Start of Reading passage

Well hello again – the YLC canvas and I welcome you back. In the previous post I listed some of my background info and news, and since I am putting together a brand new portfolio I had all that information gathered together so it was convenient and easy to do a blog around it. The painting I posted with that blog entry WAS NOT the YLC, as I hope you realized from its title….and its composition. That post was a delay and denial tactic. The YLC has sat untouched.

So we are due for an update on the old YLC and this period of time has  been tough – I knew those times would get here…. I have not been able to concentrate much on the YLC for the past few days. I have been concerned about some issues that are so near and dear to me that my mind is preoccupied. Nothing life threatening, just annoying small stuff that usually I can shake off, but this week not so much for some reason. Even the horrific news about Iraq has me rattled. As if I could do anything to change it. The result is that the YLC has not enjoyed a single new stroke or even a fond glance for about 2 weeks. But I have gotten a lot of other tasks done. Stuff that requires absolutely no intelligence, actually, but has to get done. One of which was to change the printer ink, when I spilled red ink all over me, instantly looking as if I had been brutally stabbed in my thigh, stomach and hand…and it will not scrub off. So what an interesting weekend that will make when I get out and around.

End of Reading passage

● **Your instructions**: Please retype the blog post about the YLC canvas from "Well hello again" to "has sat untouched.", word for word.

Start of Extracted entries

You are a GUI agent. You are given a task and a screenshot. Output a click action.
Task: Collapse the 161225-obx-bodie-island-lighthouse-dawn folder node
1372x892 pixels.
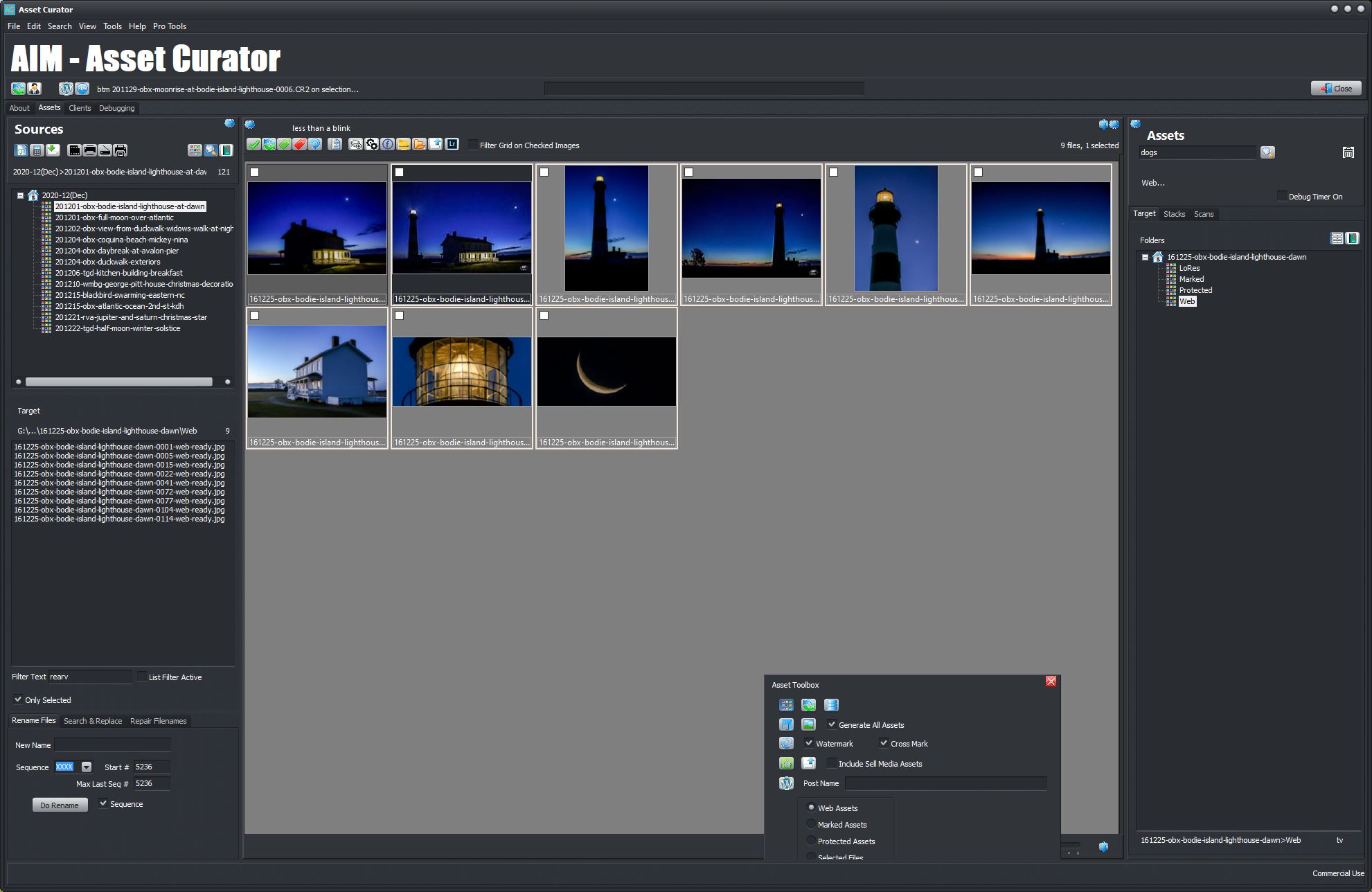tap(1146, 257)
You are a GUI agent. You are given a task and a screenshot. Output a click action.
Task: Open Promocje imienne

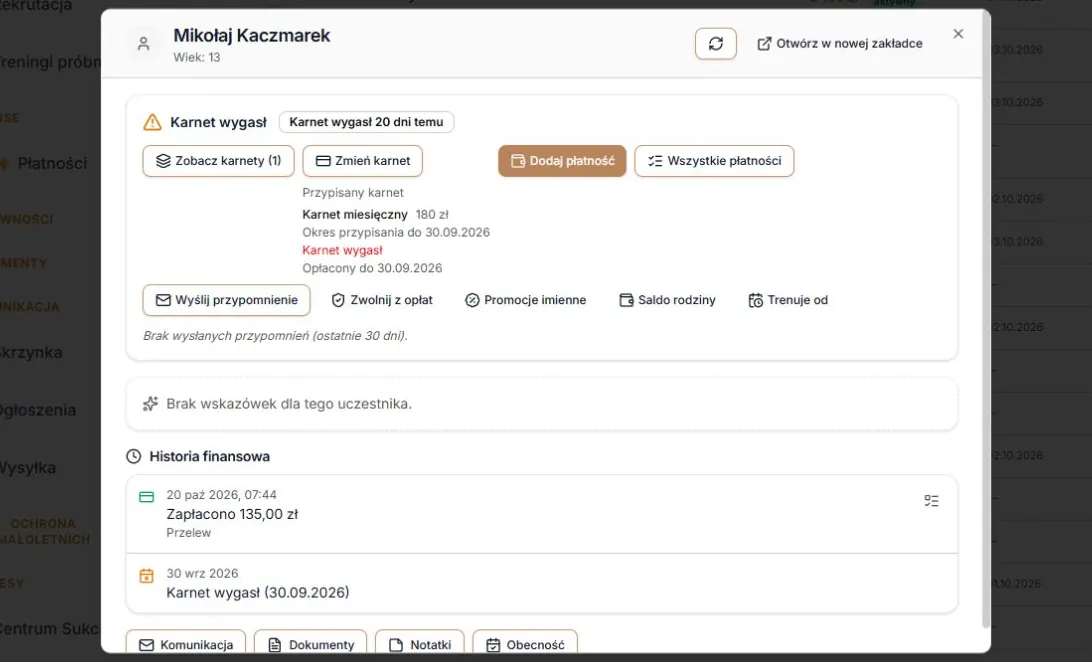pyautogui.click(x=526, y=300)
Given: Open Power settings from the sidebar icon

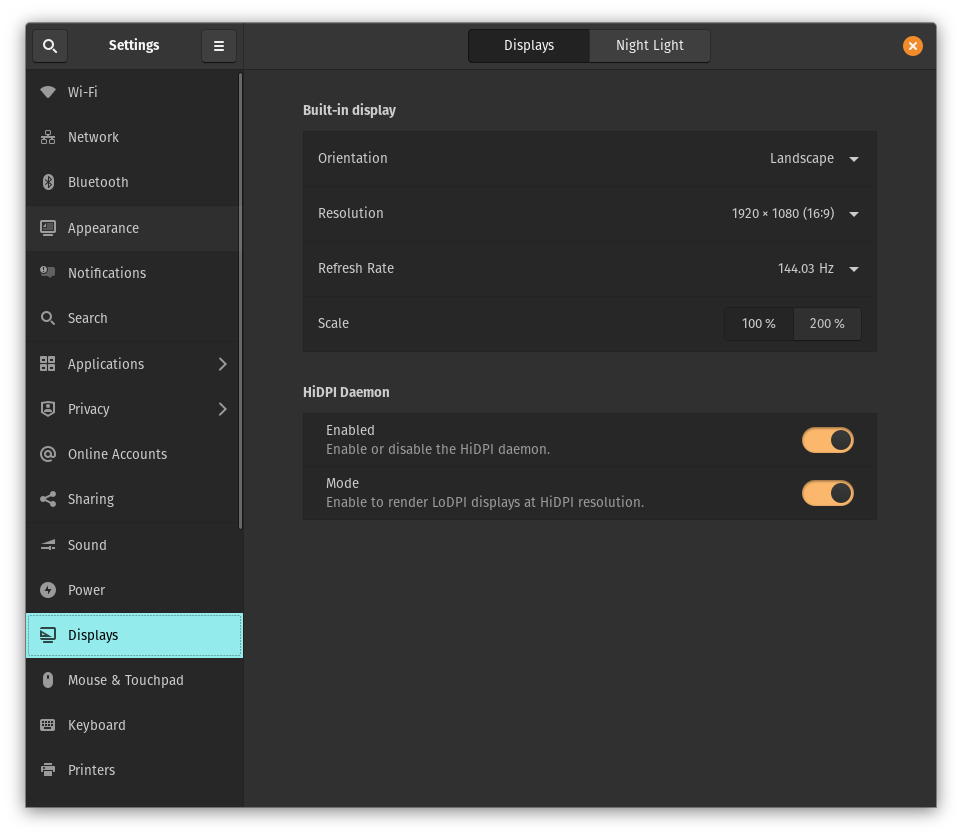Looking at the screenshot, I should coord(47,590).
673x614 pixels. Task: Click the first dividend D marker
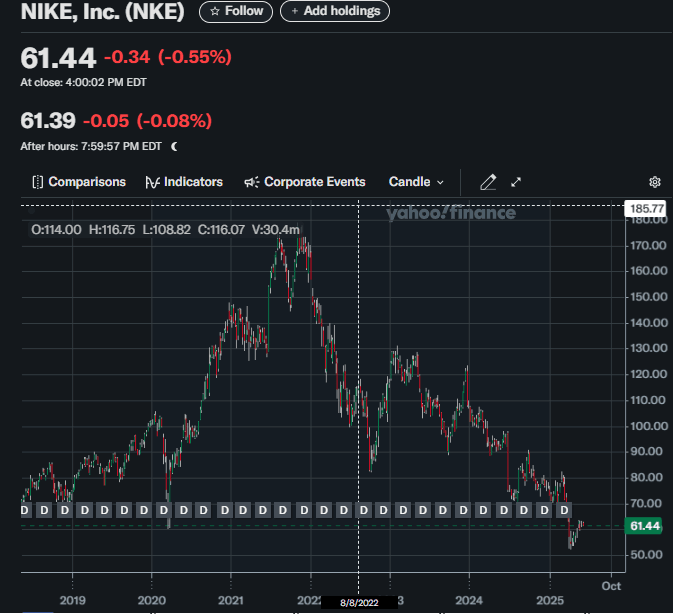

End of Extracted entries

● **Solution to the exercise**:
Well hello again – the YLC canvas and I welcome you back. In the previous post I listed some of my background info and news, and since I am putting together a brand new portfolio I had all that information gathered together so it was convenient and easy to do a blog around it. The painting I posted with that blog entry WAS NOT the YLC, as I hope you realized from its title….and its composition. That post was a delay and denial tactic. The YLC has sat untouched.